===== Dataset extract =====

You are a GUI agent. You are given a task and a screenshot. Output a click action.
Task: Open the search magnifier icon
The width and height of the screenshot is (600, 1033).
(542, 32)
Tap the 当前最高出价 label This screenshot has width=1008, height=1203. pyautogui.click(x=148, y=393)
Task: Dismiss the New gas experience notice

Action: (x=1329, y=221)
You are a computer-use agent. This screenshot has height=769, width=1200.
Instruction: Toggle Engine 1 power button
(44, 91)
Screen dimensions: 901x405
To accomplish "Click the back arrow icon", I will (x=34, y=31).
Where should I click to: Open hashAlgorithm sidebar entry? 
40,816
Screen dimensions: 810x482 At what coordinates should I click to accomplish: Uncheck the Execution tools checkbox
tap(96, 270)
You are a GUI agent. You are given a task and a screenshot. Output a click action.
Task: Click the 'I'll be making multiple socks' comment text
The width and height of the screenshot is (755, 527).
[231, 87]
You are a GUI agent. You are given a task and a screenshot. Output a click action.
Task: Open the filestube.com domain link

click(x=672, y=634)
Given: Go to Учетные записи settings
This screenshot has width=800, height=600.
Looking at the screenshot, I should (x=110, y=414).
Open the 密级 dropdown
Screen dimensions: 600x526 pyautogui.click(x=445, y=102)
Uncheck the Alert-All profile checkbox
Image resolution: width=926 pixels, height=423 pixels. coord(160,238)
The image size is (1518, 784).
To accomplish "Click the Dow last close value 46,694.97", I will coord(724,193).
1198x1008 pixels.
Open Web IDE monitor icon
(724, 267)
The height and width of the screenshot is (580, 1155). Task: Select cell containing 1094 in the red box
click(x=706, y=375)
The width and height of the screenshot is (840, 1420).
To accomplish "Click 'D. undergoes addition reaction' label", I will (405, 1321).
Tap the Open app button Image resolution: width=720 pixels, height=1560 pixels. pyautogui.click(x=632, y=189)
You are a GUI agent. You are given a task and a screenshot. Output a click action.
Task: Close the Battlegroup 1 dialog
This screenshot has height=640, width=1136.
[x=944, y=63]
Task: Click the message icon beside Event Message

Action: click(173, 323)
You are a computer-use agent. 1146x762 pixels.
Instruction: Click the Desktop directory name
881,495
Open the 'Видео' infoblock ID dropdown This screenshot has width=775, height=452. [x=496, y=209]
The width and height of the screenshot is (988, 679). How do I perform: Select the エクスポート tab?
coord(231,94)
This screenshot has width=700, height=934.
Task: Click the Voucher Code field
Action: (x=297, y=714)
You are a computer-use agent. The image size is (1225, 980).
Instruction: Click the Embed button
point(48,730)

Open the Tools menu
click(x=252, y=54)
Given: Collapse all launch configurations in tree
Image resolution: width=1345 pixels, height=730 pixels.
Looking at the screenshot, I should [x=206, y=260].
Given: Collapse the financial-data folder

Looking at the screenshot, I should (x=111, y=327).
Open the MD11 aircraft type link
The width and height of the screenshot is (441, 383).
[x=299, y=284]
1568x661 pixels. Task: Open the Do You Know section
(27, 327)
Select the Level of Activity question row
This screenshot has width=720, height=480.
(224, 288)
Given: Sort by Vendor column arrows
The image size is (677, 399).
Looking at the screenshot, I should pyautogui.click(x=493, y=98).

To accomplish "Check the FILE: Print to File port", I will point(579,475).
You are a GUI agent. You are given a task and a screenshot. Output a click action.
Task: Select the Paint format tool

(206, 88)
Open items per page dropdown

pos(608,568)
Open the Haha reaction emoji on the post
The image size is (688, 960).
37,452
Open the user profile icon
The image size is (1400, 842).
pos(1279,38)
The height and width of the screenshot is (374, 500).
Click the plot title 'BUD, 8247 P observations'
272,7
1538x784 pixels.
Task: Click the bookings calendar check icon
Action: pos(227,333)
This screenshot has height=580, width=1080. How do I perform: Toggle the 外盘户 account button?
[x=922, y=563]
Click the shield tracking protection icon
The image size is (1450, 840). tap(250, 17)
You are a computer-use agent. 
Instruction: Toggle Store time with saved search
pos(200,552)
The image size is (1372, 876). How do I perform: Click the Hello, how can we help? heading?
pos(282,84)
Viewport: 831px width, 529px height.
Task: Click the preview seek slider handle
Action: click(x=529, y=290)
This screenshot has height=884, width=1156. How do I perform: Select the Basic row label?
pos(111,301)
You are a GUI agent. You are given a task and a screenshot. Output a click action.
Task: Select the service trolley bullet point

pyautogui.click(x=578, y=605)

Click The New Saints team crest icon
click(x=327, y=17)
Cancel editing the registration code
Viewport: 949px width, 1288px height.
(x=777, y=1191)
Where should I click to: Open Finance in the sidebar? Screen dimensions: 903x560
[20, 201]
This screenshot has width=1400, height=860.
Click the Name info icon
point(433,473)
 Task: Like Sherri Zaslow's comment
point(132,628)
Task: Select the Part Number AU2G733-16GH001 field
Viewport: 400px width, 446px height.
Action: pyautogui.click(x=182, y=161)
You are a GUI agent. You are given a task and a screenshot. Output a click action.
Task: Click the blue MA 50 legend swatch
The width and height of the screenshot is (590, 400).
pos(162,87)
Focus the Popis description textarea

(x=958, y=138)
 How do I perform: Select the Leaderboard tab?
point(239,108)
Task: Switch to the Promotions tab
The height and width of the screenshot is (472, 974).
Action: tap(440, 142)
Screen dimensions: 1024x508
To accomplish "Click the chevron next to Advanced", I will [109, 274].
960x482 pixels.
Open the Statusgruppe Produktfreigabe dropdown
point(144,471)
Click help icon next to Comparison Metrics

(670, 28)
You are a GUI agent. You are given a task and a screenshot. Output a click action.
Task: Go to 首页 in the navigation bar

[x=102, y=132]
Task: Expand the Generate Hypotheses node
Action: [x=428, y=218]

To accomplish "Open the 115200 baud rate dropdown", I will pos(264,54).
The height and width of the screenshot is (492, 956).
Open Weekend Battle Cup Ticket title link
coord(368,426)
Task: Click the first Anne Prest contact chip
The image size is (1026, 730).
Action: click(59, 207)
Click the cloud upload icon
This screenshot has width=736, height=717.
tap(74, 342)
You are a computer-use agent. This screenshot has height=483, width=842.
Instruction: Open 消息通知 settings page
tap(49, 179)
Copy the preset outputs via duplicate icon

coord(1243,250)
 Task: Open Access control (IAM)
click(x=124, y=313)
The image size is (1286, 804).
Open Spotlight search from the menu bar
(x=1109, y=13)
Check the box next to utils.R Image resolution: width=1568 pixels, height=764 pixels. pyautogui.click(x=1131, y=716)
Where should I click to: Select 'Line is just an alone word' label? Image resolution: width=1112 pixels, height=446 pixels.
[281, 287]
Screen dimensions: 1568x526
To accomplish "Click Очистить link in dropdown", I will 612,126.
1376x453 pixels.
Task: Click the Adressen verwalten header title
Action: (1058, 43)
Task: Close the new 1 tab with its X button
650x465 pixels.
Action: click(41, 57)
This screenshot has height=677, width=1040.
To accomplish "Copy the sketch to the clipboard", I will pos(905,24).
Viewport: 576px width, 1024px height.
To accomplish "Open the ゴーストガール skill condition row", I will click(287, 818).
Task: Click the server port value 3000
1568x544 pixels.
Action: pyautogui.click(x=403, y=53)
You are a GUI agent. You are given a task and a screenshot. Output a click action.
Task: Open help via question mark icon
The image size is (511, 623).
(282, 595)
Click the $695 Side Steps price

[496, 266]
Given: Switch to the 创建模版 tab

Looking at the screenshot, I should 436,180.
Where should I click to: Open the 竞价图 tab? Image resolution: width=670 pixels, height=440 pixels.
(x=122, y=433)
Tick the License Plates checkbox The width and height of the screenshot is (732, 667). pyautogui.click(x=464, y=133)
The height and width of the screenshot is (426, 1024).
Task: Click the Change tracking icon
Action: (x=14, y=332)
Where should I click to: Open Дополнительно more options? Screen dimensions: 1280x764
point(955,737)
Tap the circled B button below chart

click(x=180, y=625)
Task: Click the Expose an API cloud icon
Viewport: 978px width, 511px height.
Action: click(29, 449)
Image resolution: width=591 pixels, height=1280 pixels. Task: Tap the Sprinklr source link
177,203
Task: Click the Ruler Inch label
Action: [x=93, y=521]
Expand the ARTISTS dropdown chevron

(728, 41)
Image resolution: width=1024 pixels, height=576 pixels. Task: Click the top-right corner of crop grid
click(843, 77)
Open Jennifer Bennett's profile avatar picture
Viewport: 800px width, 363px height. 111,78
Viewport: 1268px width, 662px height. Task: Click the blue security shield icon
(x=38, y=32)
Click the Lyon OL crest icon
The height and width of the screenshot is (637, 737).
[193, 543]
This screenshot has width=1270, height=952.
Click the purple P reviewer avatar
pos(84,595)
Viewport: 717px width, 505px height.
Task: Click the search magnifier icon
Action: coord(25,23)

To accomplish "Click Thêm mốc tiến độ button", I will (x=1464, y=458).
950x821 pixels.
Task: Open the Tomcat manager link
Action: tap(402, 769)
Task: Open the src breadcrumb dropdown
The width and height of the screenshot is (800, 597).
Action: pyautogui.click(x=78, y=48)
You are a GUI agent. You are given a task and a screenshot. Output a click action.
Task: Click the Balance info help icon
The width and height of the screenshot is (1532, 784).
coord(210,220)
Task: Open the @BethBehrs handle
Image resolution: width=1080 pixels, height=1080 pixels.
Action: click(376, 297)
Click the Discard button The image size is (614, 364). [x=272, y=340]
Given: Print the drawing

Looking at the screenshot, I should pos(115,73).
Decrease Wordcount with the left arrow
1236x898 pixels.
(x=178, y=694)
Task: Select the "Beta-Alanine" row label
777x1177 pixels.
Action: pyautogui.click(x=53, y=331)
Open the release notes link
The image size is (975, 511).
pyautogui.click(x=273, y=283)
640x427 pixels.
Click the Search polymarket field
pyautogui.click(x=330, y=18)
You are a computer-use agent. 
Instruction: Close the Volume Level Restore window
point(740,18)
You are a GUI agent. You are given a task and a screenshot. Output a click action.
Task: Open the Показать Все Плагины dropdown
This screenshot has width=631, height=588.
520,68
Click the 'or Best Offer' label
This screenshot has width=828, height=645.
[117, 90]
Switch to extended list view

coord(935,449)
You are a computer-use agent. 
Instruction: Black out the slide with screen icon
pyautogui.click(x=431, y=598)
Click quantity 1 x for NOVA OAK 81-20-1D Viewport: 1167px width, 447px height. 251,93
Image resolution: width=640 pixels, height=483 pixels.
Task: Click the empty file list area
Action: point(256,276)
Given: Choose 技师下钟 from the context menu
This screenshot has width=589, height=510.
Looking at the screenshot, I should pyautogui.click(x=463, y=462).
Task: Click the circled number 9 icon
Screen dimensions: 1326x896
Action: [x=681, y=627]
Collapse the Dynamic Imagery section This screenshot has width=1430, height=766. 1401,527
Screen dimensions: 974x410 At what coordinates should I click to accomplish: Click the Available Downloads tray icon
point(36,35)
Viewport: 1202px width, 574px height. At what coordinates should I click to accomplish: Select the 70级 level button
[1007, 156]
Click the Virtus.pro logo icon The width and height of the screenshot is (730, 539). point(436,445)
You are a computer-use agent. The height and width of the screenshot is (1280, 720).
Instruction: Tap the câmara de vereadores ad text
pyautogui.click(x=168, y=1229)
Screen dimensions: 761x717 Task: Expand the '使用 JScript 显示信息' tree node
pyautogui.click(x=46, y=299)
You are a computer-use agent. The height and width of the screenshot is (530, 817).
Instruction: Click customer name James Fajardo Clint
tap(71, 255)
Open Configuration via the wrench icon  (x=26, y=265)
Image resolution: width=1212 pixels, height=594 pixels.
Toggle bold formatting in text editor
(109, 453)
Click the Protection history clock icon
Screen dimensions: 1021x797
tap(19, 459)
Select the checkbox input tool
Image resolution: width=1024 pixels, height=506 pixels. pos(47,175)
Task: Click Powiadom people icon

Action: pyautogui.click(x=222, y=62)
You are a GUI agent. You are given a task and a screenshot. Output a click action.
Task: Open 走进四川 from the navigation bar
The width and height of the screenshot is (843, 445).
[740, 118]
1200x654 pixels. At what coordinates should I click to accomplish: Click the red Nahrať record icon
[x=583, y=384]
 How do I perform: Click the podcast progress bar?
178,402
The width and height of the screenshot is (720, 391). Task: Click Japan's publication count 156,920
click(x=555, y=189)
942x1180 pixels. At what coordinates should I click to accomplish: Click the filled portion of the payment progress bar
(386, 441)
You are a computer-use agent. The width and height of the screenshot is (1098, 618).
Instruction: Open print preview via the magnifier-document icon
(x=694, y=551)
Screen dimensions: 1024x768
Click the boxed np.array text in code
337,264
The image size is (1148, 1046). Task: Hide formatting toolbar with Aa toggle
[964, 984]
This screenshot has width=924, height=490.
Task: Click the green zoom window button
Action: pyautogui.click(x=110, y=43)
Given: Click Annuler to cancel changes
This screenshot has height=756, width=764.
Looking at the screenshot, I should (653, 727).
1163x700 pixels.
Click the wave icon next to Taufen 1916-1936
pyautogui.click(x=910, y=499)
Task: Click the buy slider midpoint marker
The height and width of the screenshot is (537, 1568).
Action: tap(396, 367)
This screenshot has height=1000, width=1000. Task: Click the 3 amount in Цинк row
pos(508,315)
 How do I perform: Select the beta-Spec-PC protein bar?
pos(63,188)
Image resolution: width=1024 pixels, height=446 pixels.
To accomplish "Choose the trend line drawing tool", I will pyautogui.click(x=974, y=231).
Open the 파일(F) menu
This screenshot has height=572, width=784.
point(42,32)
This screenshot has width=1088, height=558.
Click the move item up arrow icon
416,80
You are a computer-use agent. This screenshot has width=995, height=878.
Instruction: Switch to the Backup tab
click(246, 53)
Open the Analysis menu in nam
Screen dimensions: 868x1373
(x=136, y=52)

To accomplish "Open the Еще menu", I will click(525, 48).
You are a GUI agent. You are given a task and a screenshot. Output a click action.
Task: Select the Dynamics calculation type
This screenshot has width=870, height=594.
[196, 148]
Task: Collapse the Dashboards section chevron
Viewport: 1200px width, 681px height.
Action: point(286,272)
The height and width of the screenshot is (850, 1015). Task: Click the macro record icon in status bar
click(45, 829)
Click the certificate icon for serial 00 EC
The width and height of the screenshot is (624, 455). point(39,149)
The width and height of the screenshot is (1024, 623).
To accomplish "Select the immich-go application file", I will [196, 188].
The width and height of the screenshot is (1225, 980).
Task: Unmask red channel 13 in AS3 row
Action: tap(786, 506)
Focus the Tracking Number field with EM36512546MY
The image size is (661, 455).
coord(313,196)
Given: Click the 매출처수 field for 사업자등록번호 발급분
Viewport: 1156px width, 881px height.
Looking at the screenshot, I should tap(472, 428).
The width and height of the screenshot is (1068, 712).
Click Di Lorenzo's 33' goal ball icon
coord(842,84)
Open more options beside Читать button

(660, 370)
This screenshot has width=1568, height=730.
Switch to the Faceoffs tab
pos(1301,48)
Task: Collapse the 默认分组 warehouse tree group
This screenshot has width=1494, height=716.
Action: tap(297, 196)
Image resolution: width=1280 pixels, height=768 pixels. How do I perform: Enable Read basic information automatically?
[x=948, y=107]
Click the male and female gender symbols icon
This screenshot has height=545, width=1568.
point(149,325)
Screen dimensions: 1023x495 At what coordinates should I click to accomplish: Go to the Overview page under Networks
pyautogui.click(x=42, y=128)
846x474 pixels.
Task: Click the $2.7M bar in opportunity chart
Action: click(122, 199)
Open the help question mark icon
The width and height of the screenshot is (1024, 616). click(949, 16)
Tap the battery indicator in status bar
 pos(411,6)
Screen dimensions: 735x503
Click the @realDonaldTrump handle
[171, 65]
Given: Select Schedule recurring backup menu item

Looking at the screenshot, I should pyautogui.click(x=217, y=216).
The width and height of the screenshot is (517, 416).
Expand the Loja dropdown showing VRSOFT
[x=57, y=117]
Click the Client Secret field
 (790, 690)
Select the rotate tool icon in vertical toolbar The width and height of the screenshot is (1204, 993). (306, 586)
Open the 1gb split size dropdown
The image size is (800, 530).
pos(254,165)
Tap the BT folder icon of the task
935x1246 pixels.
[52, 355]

=====

* _Work order_
Each line in which the string "reaction" is found must be copied from the data.

* _Written answer_
To accomplish "Click 'D. undergoes addition reaction' label", I will (405, 1321).
Open the Haha reaction emoji on the post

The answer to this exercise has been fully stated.